By: Henry Curi
The Los Angeles Lakers are the 2020 NBA champions. Has a nice ring to it, huh? Well, maybe that’s because it’s the only right way for this unprecedented season to finish. In a year that includes the suspension and restart due to the pandemic, social justice involvement, and the passing of the late great Kobe Bryant, the team is surprisingly at the right time to reach this feat. Winning their first championship in 10 years could not have been led by a better candidate than Akron native LeBron James.
More Than An Athlete, More Than A Team
To arrive at this situation may make anybody consider: maybe LeBron really is “The Chosen One?” But to hear that mantra now, it doesn’t feel right to make it synonymous solely with basketball.
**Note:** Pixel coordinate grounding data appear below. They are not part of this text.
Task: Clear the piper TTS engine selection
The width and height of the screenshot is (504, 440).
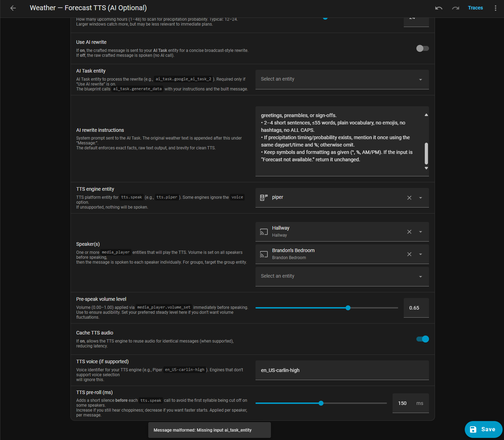Action: (409, 198)
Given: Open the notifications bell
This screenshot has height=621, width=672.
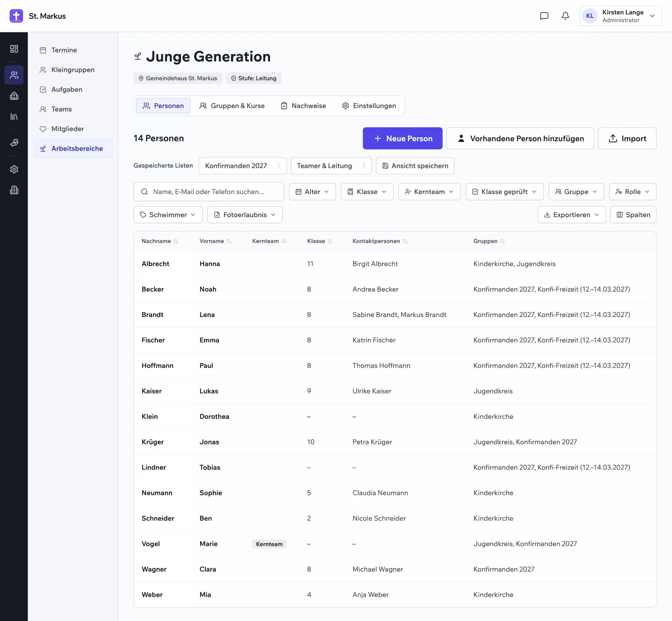Looking at the screenshot, I should pyautogui.click(x=565, y=16).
Maybe he was put at this time to show us that an athlete can hold a broader purpose by bearing others’ burdens through the darkest of times and guiding them to the promised land.
This championship symbolizes the pinnacle of success on the court. However, it also holds more weight than probably any other title in NBA history.
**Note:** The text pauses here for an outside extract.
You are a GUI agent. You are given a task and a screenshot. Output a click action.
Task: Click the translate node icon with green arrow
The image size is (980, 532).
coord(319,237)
It took nearly a full year for a champion to come about since opening night, which was on Oct. 22 of last year. This season is the first time in the league that it took nearly a full calendar cycle to conclude a campaign.
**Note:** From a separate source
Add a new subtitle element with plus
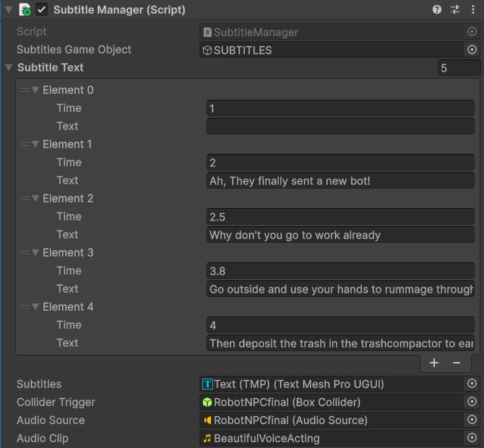 [434, 363]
But this year transpired a lifetime of experience in the blink of an eye for James and his teammates. You can divide this season into chapters that accumulate the ultimate story for their unbelievable run.
From Tragedy to Novelty
Back in January, the Lakers were rolling to start the new year with a 34-9 record in the West. They sat as the first seed in an ultra-competitive conference. But as James knows, that doesn’t provide any guarantees in winning a championship.
Before the season, experts met the Anthony Davis trade was met with a lot of criticism, saying the Lakers gave up too much.
To quickly recap, LA traded away Josh Hart, Brandon Ingram, Lonzo Ball, and three first-round picks over to the New Orleans Pelicans.
Well, it didn’t take long for the Lakers to prove that they made the right decision.
And LeBron? He was as dominant as ever.
On January 25, he passed his dear friend Kobe on the all-time scoring list in the Black Mamba’s hometown of Philadelphia, wearing a Lakers uniform.
There may not have been a perfect moment for James to achieve this feat.
But in 24 hours, Kobe, along with his daughter, Gianna, and seven other victims, tragically died in a helicopter accident.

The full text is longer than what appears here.